Opposing effects of protein kinase C and protein kinase A on metabotropic glutamate receptor signaling: selective desensitization of the inositol trisphosphate/Ca2+ pathway by phosphorylation of the receptor-G protein-coupling domain.

Signaling by the metabotropic glutamate receptor 1alpha (mGluR1alpha) can lead to the accumulation of inositol 1,4, 5-trisphosphate (InsP(3)) and cAMP and to the modulation of K(+) and Ca(2+) channel opening. At present, very little is known about how these different actions are integrated and eventually turned off. Unraveling the molecular mechanisms underlying these functions is crucial for understanding mGluR-mediated regulation of synaptic transmission. It has been shown that receptor-induced activation of the InsP(3) pathway is subject to feedback inhibition mediated by protein kinase C (PKC).
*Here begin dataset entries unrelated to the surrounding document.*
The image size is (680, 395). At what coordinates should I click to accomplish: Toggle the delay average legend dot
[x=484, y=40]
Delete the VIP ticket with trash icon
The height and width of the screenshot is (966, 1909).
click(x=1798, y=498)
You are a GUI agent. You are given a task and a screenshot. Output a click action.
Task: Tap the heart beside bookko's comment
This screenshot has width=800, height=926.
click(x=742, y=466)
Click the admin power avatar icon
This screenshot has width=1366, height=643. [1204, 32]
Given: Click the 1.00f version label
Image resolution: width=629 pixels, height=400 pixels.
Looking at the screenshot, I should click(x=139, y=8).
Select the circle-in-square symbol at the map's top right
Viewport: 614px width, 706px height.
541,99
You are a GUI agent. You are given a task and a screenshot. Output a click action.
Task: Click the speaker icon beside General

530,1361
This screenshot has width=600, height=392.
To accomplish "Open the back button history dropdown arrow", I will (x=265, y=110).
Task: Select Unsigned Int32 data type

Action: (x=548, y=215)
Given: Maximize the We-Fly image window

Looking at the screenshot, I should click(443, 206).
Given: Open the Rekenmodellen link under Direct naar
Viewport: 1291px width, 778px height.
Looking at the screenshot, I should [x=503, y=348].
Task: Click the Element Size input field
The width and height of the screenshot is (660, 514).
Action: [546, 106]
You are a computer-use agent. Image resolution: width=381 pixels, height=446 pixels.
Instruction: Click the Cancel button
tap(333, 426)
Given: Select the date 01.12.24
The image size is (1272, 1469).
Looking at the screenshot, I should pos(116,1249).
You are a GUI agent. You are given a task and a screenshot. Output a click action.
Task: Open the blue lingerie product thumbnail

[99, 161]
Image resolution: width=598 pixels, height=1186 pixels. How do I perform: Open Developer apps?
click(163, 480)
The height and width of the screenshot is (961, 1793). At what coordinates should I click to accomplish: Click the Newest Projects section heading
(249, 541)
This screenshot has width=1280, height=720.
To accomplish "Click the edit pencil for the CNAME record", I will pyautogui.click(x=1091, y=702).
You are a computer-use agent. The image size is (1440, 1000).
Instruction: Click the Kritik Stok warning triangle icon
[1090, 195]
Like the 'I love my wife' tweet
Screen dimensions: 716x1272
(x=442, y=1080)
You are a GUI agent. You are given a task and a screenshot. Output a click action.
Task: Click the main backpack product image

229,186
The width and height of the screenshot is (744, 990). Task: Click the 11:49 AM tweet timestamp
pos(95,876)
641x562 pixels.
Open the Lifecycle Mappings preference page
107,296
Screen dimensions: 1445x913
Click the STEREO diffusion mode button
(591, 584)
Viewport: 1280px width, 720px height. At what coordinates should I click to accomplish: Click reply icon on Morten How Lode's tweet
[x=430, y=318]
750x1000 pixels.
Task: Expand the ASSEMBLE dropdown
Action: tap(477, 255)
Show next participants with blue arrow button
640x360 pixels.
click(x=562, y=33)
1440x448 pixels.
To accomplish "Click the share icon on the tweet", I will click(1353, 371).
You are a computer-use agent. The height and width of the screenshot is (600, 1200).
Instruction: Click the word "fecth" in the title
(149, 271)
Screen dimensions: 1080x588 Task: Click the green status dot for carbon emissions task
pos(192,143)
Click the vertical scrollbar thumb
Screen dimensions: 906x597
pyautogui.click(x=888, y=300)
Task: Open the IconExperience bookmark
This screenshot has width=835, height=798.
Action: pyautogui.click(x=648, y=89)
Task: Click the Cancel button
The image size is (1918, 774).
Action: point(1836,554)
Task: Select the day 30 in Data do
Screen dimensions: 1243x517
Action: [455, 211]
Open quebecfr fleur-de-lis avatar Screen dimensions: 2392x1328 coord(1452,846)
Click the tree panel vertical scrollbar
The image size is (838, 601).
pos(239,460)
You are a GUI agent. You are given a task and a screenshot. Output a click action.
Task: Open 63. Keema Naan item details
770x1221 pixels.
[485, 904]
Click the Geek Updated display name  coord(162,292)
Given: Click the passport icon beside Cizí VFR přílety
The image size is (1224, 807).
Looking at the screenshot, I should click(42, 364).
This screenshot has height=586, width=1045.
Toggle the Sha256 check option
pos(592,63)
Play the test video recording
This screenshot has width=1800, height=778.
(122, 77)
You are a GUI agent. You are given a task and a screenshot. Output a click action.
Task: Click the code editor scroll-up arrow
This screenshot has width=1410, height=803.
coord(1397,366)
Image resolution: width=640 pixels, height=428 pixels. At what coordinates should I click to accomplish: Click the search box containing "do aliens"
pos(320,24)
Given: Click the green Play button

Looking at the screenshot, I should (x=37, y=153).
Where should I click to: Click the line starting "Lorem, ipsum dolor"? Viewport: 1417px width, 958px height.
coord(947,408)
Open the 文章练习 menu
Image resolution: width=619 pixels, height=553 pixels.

In this study, we provide evidence for a differential regulation by PKC and protein kinase A of two distinct mGluR1alpha-dependent signaling pathways. PKC activation selectively inhibits agonist-dependent stimulation of the InsP(3) pathway but does not affect receptor signaling via cAMP. In contrast, protein kinase A potentiates agonist-independent signaling of the receptor via InsP(3). Furthermore, we demonstrate that the selectivity of PKC action on receptor signaling rests on phosphorylation of a threonine residue located in the G protein-interacting domain of the receptor. Modification at Thr(695) selectively disrupts mGluR1alpha-G(q/11) interaction without affecting signaling through G(s). Together, these data provide insight on the mechanisms by which selective down-regulation of a specific receptor-dependent signaling pathway can be achieved and on how cross-talk between different second messenger cascades may contribute to fine-tune short- and long-term receptor activity.